SF for Liberals

I'm a sucker for lists, and just discovered Waggish's list of Sci-Fi Novels for Liberals, a rather inaccurate title, in that he includes short stories by Carol Emshwiller, Cordwainer Smith, etc. (Waggish's list is in response to China Mieville's.) Some of the short descriptions are masterful -- for instance, of Cordwainer Smith:
Smith was a Kennan-esque Cold Warrior, and in between the more cutesy bits, his work has a Kissingerian sense of realpolitik, depicting a point in the future where government must intervene to alter people's existential senses of themselves.
It's an interesting list, too, in that it suggests some pretty obscure work. For instance, I'd never heard of Mark Geston or Lords of the Starship, but a little bit of research revealed it to be his first novel, written while he was a college student. It sounds marvelously bleak. (Geston went on to write three other novels soon after: Out of the Mouth of the Dragon, The Day Star, and The Siege of Wonder. Then he didn't publish a novel until the 1990s, with Mirror to the Sky.)

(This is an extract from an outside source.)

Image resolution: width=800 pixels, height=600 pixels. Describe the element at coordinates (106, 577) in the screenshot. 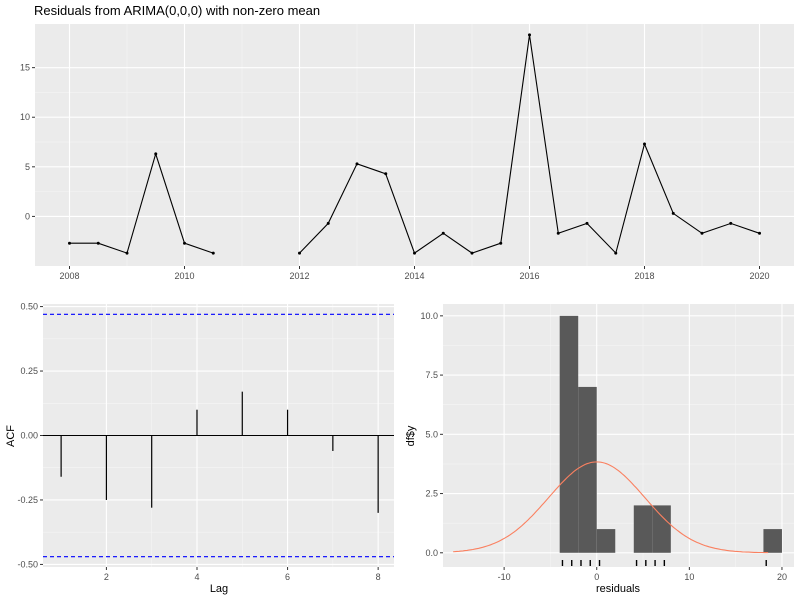

I see `acf-x-tick-label: 2` at that location.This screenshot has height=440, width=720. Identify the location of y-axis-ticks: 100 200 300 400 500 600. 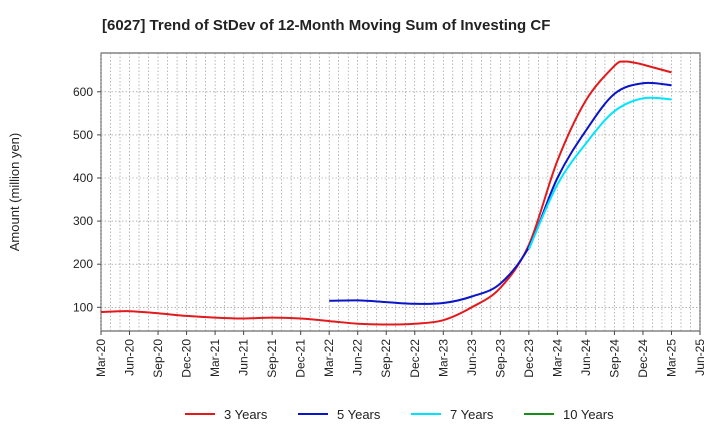
(87, 200).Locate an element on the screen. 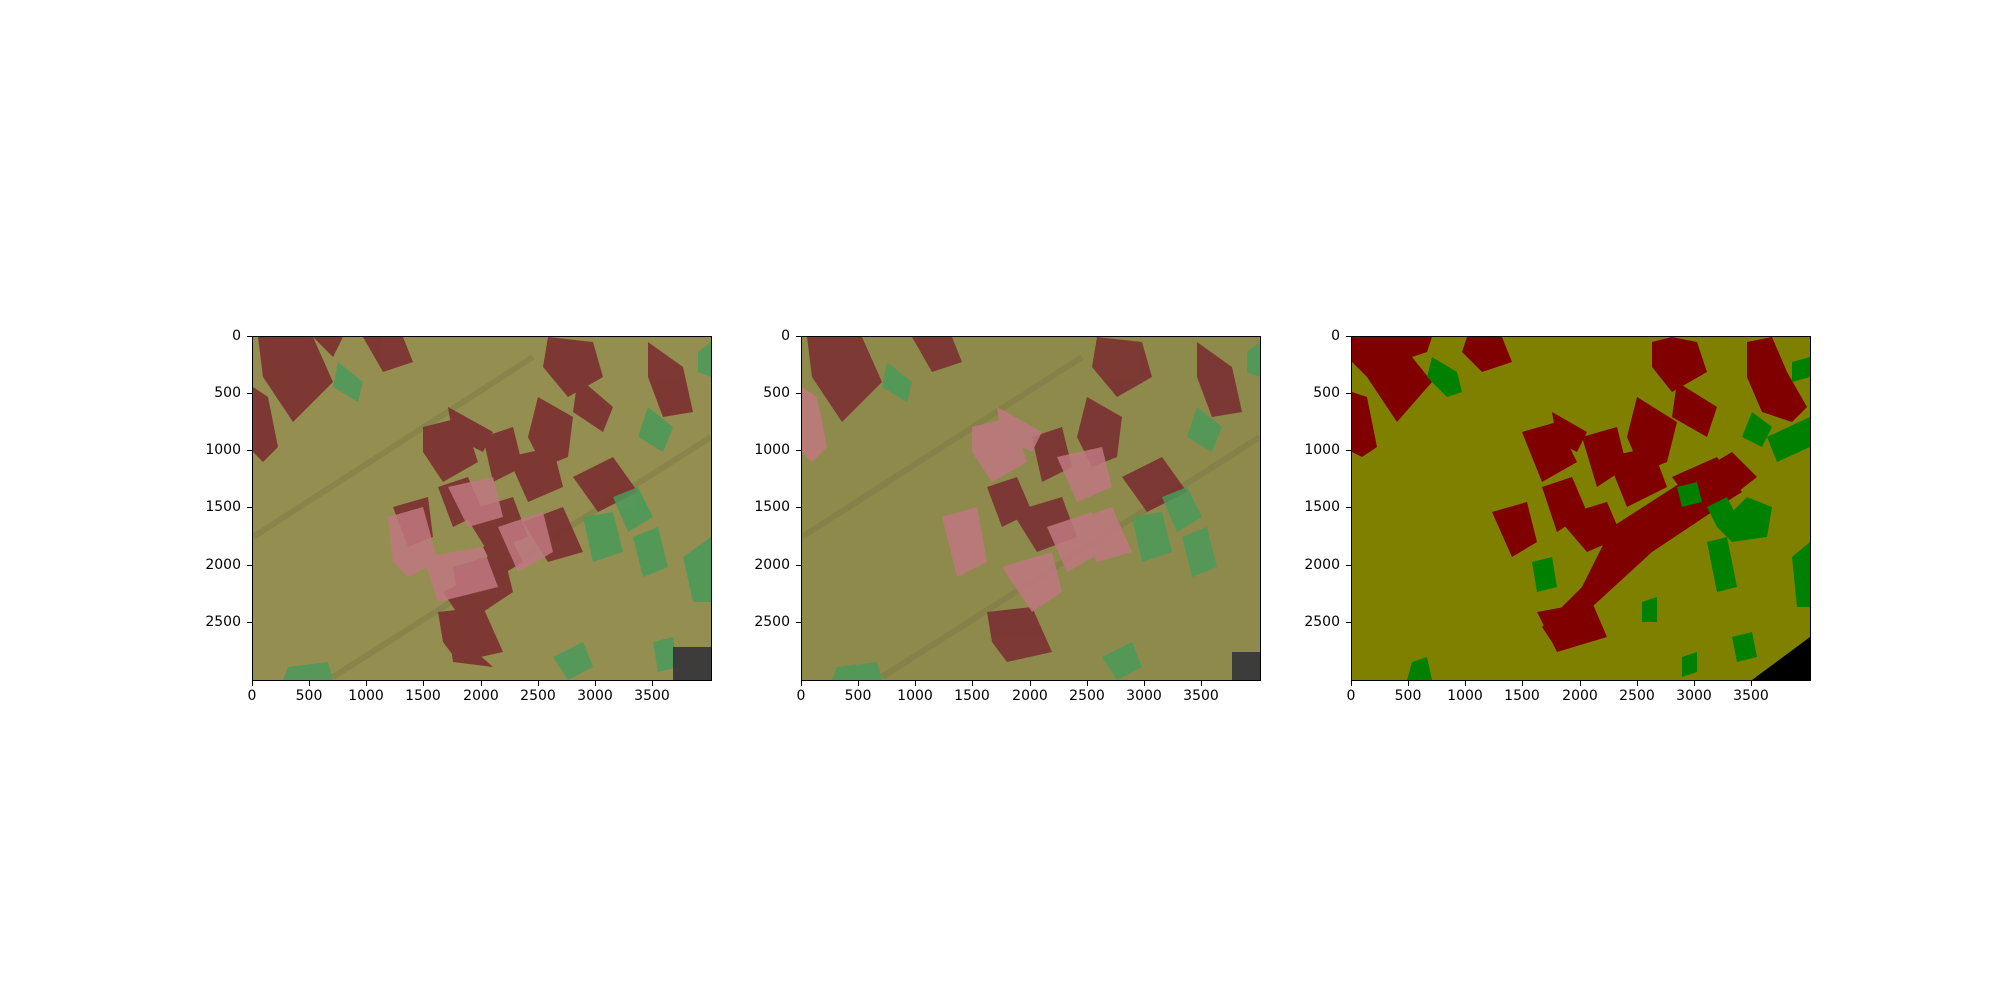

Waggish links from his list to an interesting post about Olaf Stapledon's novella The Flames (available in An Olaf Stapledon Reader). The whole post is great, but notice especially these last sentences:
As with most everything Stapledon wrote, there's enough high-minded ideas flying off to distract from the incoherence, but the main message is one of repudiation of his earlier self, a rejection of human aspiration, and an embrace of Wellsian darkness. But Stapledon doesn't have Wells' detachment, and "The Flames" is ultimately more miserable than anything Wells wrote. Stapledon's self-flagellation over believing in his own imagination's "exciting and clarifying experiences" is evidently an overreaction, but it marks him as a brave, if defeated, man, and an antecedent of an entirely different tradition of science fiction.
Perhaps a better title for this list would be "SF for Conservatives" -- not just because it gets rid of that awful "sci-fi" term, but because it seems to me that the last thing liberals need these days is more apocalypticism. It would be interesting, too, to take a small list of books like that and run side-by-side essays about reading them, one of the essays by an avowed liberal and one by an avowed conservative.

Update: Over at SF Signal, John C. Wright offers a fine series of lists, including "SCIENCE FICTION FOR PEOPLE WHO THINK POLITICAL OFFICES SHOULD BE CHOSEN ON THE BASIS OF NEUROLINGUISTIC EXAMINATION BY GIANT MACHINES". Finally, I have a cause!